**THE TASK**
Write out exactly the lines of the entries below, from the first through the line containing "The image size is (373, 518).", and nothing beyond them.

○ ○ ○

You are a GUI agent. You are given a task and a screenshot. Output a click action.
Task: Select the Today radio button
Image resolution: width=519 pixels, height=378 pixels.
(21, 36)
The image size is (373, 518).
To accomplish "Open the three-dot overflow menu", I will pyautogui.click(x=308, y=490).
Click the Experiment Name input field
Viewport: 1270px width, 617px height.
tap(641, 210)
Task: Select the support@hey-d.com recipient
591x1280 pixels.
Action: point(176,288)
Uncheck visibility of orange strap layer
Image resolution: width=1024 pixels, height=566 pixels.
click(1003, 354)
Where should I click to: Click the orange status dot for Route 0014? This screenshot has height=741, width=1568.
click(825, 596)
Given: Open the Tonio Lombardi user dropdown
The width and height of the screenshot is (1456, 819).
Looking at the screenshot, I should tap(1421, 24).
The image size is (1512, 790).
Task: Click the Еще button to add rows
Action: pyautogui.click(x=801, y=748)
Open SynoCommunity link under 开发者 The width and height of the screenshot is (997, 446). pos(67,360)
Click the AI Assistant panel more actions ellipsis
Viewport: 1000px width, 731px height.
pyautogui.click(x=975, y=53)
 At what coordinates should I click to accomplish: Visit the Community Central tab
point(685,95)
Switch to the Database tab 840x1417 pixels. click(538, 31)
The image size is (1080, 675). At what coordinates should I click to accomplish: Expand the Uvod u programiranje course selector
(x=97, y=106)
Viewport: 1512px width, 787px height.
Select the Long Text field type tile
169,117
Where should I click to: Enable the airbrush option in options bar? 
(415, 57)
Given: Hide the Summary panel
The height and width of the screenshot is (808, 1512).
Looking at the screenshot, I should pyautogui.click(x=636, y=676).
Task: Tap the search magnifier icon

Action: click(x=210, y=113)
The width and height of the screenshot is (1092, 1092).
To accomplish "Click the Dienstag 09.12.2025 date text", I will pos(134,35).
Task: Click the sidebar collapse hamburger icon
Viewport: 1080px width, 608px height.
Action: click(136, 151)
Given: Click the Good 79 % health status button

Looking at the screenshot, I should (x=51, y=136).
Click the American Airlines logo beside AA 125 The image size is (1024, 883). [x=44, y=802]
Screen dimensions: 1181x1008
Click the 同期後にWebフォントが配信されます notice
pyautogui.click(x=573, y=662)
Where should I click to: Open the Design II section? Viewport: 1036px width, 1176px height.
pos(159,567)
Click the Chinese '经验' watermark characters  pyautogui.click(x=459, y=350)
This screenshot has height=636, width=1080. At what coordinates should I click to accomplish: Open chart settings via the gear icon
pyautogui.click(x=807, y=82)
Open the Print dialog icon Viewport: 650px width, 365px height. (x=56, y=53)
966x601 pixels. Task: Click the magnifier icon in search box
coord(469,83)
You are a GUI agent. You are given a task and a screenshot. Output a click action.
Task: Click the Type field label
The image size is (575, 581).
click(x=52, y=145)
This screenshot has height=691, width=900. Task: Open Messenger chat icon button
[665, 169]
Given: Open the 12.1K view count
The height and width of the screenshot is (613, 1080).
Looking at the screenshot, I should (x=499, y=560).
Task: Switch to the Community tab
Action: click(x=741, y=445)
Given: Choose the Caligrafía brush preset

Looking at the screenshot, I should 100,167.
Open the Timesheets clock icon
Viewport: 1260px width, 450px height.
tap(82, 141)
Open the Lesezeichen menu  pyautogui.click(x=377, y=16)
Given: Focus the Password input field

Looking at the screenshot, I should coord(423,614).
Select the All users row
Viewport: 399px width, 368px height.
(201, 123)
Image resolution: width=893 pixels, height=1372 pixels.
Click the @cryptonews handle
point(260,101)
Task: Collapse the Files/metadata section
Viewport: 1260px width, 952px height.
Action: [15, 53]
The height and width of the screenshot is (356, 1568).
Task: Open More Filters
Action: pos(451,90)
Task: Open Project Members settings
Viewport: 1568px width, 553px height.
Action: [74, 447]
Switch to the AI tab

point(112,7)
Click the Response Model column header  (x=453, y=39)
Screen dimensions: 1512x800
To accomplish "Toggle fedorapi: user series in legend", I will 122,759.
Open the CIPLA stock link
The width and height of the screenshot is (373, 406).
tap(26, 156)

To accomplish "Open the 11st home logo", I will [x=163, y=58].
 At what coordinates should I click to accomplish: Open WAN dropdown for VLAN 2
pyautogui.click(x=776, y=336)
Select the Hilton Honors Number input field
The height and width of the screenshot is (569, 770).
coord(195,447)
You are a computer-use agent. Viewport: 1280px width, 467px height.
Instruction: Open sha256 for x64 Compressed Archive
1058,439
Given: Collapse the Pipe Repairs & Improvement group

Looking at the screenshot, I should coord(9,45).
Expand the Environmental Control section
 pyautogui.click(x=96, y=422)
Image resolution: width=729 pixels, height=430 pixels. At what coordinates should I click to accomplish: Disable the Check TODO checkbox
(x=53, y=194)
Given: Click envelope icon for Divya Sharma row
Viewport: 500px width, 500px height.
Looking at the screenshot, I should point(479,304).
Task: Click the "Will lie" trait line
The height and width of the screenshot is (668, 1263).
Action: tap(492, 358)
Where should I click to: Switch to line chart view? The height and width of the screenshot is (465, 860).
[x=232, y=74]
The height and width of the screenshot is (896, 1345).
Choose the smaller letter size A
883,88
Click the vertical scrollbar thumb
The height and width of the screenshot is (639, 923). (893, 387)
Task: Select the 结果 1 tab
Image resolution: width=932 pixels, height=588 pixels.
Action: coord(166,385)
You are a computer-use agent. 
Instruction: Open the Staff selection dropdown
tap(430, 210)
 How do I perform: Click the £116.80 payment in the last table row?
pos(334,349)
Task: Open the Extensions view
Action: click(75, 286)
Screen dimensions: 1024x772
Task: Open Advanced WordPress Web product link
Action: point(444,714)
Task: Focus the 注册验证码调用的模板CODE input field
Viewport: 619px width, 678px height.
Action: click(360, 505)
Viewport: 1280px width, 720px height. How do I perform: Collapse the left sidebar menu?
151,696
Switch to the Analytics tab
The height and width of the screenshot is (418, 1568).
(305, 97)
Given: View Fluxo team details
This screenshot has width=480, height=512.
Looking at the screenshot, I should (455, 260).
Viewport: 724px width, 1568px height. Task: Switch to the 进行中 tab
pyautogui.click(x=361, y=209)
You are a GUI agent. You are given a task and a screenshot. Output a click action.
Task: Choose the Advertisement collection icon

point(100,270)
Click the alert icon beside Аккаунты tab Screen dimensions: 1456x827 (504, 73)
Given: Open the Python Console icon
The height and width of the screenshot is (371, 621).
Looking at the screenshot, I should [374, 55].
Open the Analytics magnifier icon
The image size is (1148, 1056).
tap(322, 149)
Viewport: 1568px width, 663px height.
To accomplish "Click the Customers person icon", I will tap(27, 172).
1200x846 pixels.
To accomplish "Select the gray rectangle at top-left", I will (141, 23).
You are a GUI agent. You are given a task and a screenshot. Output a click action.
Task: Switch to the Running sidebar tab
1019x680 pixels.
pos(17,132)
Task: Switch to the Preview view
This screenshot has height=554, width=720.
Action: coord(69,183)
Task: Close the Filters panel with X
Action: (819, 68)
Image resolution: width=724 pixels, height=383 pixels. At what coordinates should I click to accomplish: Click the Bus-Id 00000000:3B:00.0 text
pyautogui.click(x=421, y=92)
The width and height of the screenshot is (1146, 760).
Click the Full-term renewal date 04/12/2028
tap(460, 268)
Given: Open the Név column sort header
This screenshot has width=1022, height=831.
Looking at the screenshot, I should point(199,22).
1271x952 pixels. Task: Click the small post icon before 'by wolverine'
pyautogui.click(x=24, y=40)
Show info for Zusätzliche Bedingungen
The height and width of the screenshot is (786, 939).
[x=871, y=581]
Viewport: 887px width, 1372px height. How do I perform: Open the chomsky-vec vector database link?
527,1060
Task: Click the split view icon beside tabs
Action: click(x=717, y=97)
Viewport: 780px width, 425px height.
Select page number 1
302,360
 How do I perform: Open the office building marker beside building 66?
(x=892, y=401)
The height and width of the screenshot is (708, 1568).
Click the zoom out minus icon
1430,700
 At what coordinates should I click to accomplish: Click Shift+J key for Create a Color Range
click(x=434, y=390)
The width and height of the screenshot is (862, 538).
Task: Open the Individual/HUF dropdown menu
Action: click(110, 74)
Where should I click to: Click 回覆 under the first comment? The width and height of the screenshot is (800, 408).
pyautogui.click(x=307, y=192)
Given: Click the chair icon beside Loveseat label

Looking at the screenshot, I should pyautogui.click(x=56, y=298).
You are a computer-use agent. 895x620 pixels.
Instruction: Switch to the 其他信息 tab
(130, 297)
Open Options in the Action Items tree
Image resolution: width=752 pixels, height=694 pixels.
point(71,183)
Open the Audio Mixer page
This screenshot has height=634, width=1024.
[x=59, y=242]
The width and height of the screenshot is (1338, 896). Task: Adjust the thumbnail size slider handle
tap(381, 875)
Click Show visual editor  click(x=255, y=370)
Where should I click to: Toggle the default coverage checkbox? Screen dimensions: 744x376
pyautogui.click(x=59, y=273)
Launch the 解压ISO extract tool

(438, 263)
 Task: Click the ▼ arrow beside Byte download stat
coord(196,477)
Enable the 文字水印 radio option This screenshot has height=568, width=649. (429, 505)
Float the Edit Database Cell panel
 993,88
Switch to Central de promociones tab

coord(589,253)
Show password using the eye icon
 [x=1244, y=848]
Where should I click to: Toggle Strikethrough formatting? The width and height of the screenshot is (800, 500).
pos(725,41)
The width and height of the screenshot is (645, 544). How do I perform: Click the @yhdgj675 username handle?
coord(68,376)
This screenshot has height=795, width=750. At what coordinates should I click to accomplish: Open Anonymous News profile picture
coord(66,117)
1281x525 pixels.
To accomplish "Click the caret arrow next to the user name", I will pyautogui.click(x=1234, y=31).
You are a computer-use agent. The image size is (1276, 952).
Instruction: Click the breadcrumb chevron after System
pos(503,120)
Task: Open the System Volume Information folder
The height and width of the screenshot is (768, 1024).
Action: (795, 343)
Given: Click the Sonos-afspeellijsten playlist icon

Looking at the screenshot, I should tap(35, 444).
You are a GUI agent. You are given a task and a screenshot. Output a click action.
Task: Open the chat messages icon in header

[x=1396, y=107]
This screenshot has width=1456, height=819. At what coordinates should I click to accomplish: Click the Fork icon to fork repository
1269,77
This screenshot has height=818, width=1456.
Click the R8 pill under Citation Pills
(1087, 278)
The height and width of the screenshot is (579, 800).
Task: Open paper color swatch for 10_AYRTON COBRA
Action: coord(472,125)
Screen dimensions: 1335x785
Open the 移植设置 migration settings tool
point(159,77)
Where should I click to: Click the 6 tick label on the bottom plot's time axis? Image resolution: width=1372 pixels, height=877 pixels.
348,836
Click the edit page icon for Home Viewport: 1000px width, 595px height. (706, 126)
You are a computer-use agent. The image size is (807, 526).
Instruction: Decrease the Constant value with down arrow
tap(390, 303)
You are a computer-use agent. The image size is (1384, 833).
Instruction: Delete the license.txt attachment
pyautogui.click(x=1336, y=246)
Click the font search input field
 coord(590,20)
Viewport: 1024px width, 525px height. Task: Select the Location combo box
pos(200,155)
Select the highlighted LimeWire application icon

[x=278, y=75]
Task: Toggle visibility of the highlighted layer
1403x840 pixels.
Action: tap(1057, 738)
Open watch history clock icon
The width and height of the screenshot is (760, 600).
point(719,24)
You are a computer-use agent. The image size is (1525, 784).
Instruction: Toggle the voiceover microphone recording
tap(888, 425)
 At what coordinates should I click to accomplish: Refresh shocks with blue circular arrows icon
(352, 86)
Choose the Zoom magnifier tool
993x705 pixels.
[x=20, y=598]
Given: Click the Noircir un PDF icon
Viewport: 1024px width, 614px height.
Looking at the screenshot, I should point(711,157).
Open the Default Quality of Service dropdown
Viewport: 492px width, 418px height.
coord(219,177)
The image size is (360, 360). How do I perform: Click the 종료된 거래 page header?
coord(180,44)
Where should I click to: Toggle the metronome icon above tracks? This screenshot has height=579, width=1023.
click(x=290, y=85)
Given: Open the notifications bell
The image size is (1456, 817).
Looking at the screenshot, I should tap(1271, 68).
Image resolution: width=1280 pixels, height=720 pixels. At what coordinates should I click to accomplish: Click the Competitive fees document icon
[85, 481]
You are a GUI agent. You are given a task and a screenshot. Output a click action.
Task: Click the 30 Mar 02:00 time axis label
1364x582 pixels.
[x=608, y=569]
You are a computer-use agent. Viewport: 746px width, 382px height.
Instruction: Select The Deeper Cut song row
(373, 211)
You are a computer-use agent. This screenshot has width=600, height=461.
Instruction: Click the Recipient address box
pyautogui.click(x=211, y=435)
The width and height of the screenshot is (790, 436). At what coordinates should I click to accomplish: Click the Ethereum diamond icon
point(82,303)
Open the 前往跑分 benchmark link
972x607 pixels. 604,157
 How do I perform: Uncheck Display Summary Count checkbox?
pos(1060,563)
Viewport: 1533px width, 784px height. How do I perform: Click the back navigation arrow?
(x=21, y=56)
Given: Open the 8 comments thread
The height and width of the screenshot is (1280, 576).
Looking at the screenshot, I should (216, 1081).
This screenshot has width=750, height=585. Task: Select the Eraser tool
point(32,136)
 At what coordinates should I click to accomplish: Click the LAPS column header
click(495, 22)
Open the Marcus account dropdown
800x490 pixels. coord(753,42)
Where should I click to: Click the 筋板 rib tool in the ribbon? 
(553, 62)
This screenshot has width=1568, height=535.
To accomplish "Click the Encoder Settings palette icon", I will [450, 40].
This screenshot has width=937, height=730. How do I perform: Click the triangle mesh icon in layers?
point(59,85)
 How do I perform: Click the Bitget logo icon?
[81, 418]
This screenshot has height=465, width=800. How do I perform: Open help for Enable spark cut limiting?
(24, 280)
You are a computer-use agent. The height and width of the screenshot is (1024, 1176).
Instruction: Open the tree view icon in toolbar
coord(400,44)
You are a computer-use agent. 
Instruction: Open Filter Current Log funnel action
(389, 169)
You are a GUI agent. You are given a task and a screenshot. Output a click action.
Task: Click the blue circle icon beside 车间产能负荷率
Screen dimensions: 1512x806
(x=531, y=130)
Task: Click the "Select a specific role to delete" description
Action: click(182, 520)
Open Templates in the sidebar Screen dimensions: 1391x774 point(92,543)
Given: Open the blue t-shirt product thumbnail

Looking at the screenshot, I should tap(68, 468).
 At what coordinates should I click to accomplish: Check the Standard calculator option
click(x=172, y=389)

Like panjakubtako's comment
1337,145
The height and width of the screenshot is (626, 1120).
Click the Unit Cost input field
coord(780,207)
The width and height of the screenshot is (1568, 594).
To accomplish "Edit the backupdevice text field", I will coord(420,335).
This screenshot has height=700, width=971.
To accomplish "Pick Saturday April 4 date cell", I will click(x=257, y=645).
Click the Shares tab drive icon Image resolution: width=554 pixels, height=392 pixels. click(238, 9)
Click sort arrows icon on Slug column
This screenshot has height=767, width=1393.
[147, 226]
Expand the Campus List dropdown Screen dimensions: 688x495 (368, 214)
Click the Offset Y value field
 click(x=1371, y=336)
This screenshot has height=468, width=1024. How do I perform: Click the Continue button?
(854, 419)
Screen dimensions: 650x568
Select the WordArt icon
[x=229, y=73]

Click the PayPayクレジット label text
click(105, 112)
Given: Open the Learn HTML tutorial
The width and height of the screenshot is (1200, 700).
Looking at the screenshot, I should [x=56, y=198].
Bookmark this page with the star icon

○ ○ ○

**YOUR SOLUTION**
You are a GUI agent. You are given a task and a screenshot. Output a click action.
Task: Select the Today radio button
Image resolution: width=519 pixels, height=378 pixels.
(21, 36)
The image size is (373, 518).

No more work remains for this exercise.